I have a few very important thank-yous to start this week. First, thank you, rainy and icy weather, for making me stay home on Sunday afternoon. Second, thank you, FX, for only putting one episode of "American Crime Story: The People vs. OJ" out at a time so I couldn't binge-watch it.
And finally, thanks to a visionary friend who was forward-thinking enough to buy a bootleg copy of a program called "Looking for Love: Bachelorettes in Alaska" on Ebay back in the mid-aughts.
In other words, I watched a long gone, but not forgotten, reality show that aired on Fox in June 2002 on a DVD that had "Looking for Love" scribbled on it. And let me tell you, it was everything.
"Looking for Love: Bachelorettes in Alaska" is like a time capsule for 2002. So in case you were too busy a) listening to Nelly's "Hot in Herre," b) spending all your time writing in your LiveJournal on your brand-new iMac or c) catching up in the Enron scandal, let me fill you in on what was happening on TV.

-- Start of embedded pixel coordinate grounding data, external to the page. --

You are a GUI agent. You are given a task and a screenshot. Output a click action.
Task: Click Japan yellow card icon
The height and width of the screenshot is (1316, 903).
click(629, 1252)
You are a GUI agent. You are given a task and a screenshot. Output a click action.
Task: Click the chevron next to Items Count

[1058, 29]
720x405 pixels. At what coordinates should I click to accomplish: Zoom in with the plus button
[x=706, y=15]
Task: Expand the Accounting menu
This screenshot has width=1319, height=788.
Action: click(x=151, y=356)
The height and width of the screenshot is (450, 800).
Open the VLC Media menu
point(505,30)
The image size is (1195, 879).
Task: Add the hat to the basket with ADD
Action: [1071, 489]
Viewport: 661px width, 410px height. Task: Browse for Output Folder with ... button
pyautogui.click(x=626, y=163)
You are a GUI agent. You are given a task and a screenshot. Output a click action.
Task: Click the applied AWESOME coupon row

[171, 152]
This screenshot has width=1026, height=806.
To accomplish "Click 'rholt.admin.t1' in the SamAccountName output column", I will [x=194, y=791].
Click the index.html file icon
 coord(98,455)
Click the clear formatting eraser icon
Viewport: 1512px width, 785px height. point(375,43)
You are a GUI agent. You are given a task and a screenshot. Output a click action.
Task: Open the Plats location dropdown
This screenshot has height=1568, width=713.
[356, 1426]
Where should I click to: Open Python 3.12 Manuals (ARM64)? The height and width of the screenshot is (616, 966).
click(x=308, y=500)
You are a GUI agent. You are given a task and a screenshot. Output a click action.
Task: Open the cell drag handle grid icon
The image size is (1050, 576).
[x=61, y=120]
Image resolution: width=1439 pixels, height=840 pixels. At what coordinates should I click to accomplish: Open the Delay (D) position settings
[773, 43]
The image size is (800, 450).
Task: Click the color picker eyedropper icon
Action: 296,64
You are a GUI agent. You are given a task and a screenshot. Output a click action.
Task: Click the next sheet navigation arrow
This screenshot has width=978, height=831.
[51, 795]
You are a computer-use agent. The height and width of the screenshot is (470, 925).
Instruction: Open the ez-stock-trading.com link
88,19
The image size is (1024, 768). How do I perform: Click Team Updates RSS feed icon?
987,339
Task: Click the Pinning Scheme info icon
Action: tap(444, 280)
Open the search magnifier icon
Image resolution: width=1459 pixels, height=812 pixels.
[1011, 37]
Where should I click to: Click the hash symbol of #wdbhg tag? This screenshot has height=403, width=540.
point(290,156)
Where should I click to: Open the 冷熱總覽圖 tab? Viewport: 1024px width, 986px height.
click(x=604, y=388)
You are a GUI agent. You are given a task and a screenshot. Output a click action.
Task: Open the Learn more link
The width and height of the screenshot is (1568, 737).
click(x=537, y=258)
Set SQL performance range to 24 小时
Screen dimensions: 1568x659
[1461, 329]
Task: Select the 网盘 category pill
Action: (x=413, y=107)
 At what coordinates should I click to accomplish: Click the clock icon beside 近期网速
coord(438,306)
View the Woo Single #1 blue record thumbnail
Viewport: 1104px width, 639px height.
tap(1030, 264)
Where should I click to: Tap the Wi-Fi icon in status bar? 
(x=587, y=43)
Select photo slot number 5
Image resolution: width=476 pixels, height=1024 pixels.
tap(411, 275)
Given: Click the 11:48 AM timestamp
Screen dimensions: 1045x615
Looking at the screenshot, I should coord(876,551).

Everyone was trying to get over the all-too-real images that had dominated the news in 2001 by diving deep into reality TV. Kelly Clarkson had just entered our lives thanks to the first season of "American Idol," ABC debuted a brand-new show called "The Bachelor" and the Osbourne family opened their doors to MTV cameras, paving the way for all future shows about weird, rich LA families (see also: anything involving a Kardashian).
Every channel was starting to get into the non-scripted world, but no one had figured out where the line was between entertainment and exploitation (examples: "Fear Factor," "Temptation Island," "The Anna Nicole Show") and it was AMAZING.
The premise of "Bachelorettes in Alaska" is pretty simple. Five big-city women with very late-'90s haircuts travel to the Last Frontier for their "last chance" at love with Alaska's overwhelming population of manly, eligible bachelors. Each woman selects one man to be her "Man on Ice." She then dates that dude while deciding if she wants to marry him.
Every episode, new men are introduced who participate in stupid competitions (ax throwing, wood chopping, etc.) to win the affections of the single ladies. Then the women go on a super Alaska-y date with the new guys and decide if they have a connection. Finally, through a painfully awkward elimination ceremony at Proposal Point (aka Alyeska Resort), the men plead their case on one knee and women decide who they will keep as their "Man on Ice."
If this sounds feminist, like the women have all the power in this situation, don't worry -- Fox gave each woman a "dowry" that has money deposited into it based on whether the men propose to the women, or if they win silly competitions.
When they aren't on forced dates, the cast hangs out in Cooper Landing drinking constantly. Which typically leads to some late-night bedroom action, all caught on their bedroom cameras and aired on network television. But because the people who were on reality TV in 2002 hadn't been watching reality TV their entire lives, they say and do stupid things without instinctively knowing the consequences. For example, after hooking up, one woman says, "I have done things that I vowed I would never do as far as physical intimacy is concerned. The worst part is my parents thinking I'm disrespecting myself."
My favorite storyline revolved around a guy named Tim. Tim decided the best thing to wear to Proposal Point in the middle of winter was a Seinfeld-esque puffy shirt under a button-down leather vest with denim cargo pants. He then tells his potential future wife that he wants to drink out of her shoe. This woman swiftly kicks him to the curb, and brings her new guy back to her room, where she uses the amazing pickup line "Look how dark it gets in here" to get him on her couch. Meanwhile, Tim says, "I guess we drink out of each other's shoes more in my circles" in a confessional.
"Bachelorettes in Alaska" also featured post-production interviews with a producer named Tracy Green, who divulges valuable information about how they gave contestants condoms as a risk-management measure and made them drink their alcoholic beverages out of coffee cups.
Since old network reality shows are shockingly hard to find, I have started this Change.org petition to get the Fox Broadcasting Co. to put "Looking for Love: Bachelorettes in Alaska" on the Internet.